Veal sausage with redcurrant chutney
Ingredients
for 4 people
| 1 tbsp | olive oil |
| 1 | shallot, finely chopped |
| 1 | garlic clove, squeezed |
| 250 g | red currants, berries plucked off |
| ½ dl | white balsamic vinegar |
| 2 tbsp | sugar |
| 1 | vanilla pod, cut lenghtwise, seeds scratched out |
| ½ tsp | salt |
| 4 | Pro Montagna Berg Bauernbratwurst mit Kräutern |
| 4 | bread rolls (e.g. Bürli) |
| 2 tbsp | olive oil |
| 4 sprig | marjoram, finely chopped |
How it's done
Chutney
Heat the oil in a pan. Sauté the shallot and garlic for approx. 2 mins. Add the redcurrants and all the other ingredients up to and including the salt, mix, simmer over a low heat for approx. 15 mins. Remove the vanilla pod, allow the chutney to cool slightly.
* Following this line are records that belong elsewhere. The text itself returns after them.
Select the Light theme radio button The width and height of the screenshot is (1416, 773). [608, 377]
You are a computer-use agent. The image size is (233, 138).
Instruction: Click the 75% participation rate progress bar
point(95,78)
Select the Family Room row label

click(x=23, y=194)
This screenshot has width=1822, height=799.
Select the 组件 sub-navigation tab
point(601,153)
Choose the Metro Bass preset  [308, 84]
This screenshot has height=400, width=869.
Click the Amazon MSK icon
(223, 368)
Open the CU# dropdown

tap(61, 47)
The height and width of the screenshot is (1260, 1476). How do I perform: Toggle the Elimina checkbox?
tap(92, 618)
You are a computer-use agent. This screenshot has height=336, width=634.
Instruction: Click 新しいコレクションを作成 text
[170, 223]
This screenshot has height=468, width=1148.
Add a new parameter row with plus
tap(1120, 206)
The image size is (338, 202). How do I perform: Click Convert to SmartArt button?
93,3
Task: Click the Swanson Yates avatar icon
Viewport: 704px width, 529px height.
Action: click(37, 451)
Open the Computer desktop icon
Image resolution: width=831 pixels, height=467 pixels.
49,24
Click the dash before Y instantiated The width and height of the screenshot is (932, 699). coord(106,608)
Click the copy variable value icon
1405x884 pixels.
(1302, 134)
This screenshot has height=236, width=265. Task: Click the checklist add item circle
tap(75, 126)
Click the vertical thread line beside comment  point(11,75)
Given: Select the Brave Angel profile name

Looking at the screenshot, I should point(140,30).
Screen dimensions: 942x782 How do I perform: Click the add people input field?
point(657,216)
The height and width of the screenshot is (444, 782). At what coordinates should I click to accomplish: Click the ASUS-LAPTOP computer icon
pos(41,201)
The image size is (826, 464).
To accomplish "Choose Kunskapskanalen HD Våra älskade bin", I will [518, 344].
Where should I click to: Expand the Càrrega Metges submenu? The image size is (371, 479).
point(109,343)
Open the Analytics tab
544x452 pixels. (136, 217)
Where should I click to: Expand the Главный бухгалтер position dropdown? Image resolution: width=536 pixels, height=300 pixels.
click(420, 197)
Charcoal/gas/electric grill
With the lid up, grill the sausages over/on a medium heat (approx. 200 °C) for approx. 15 mins., turning occasionally. Cut open the bread rolls, briefly toast the rolls (cut side down) alongside. Mix the oil and marjoram, brush the buns with the glaze while still hot, serve with the sausages and chutney.